TASK STATEMENT: Beginning at the first line of the data, print each line exactly, stopping after the line that contains "雑貨 / 小物 (654, 1408)".

PROVIDED DATA:

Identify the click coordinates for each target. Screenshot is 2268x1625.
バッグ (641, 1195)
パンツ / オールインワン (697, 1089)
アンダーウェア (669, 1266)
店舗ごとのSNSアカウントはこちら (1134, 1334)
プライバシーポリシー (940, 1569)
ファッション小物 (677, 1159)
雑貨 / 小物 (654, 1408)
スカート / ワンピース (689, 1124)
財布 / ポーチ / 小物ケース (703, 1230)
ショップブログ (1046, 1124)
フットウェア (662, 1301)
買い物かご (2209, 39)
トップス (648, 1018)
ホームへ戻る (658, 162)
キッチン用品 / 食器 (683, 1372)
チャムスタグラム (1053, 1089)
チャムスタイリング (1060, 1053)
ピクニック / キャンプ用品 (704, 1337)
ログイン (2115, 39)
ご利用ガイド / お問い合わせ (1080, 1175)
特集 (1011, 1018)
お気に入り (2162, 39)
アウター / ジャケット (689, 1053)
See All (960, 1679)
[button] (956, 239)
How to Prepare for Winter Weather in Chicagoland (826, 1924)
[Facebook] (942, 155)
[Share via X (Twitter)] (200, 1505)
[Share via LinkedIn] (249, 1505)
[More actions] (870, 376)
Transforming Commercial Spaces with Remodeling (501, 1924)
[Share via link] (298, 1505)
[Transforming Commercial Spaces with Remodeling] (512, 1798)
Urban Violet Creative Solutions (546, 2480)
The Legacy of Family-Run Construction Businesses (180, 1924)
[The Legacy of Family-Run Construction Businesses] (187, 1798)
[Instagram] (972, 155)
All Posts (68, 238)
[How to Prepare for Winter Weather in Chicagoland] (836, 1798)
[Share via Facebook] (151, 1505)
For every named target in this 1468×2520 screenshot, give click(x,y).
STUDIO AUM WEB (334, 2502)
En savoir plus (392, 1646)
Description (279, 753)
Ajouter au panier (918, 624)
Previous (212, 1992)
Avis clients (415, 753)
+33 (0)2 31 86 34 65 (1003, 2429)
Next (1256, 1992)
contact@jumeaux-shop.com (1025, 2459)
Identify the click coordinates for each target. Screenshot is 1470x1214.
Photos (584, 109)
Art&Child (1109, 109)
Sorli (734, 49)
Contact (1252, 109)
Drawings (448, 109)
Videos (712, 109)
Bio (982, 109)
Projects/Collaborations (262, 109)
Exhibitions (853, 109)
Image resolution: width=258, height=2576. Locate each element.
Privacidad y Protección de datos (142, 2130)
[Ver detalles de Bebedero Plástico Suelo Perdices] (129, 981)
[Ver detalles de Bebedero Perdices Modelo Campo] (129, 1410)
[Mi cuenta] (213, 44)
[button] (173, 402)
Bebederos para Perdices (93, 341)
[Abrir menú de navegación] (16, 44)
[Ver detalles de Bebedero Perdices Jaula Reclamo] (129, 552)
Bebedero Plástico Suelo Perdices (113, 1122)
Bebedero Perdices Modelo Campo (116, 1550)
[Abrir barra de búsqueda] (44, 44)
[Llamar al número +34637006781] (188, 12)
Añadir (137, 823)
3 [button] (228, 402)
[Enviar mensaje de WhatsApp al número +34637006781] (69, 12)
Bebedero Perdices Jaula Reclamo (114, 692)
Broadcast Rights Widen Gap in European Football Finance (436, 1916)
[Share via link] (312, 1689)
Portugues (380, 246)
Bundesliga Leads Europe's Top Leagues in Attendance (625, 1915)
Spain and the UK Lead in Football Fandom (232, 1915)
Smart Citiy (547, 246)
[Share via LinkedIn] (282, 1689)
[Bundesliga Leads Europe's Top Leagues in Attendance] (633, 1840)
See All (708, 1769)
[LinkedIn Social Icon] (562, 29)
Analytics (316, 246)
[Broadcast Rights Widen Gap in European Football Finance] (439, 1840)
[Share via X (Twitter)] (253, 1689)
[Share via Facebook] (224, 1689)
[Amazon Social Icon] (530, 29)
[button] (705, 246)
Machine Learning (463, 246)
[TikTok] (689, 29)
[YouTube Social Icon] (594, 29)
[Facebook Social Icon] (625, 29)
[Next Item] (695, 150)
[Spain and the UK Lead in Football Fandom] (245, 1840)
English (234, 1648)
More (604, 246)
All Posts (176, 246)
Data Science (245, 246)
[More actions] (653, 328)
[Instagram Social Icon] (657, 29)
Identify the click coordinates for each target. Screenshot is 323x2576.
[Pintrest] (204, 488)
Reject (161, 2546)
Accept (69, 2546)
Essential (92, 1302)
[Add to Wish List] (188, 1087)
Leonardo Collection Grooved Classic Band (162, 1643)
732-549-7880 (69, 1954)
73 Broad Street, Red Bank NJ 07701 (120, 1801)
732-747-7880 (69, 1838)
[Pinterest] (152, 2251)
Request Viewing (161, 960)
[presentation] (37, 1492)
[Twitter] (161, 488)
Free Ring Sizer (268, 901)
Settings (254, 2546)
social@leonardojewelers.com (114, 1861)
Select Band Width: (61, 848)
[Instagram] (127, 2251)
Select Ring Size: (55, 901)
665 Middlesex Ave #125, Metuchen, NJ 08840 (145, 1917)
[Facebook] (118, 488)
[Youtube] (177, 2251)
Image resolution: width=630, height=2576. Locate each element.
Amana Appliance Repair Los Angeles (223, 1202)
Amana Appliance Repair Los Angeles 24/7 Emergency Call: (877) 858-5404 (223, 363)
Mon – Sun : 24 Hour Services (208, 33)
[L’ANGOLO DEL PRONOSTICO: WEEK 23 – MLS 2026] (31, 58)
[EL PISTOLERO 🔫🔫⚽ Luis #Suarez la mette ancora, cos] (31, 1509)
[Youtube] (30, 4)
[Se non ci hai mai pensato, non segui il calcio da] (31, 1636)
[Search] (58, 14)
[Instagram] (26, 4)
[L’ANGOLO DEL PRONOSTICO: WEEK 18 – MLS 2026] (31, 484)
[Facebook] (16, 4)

REPLY:
Identify the click coordinates for each target. Screenshot is 2268x1625.
バッグ (641, 1195)
パンツ / オールインワン (697, 1089)
アンダーウェア (669, 1266)
店舗ごとのSNSアカウントはこちら (1134, 1334)
プライバシーポリシー (940, 1569)
ファッション小物 (677, 1159)
雑貨 / 小物 (654, 1408)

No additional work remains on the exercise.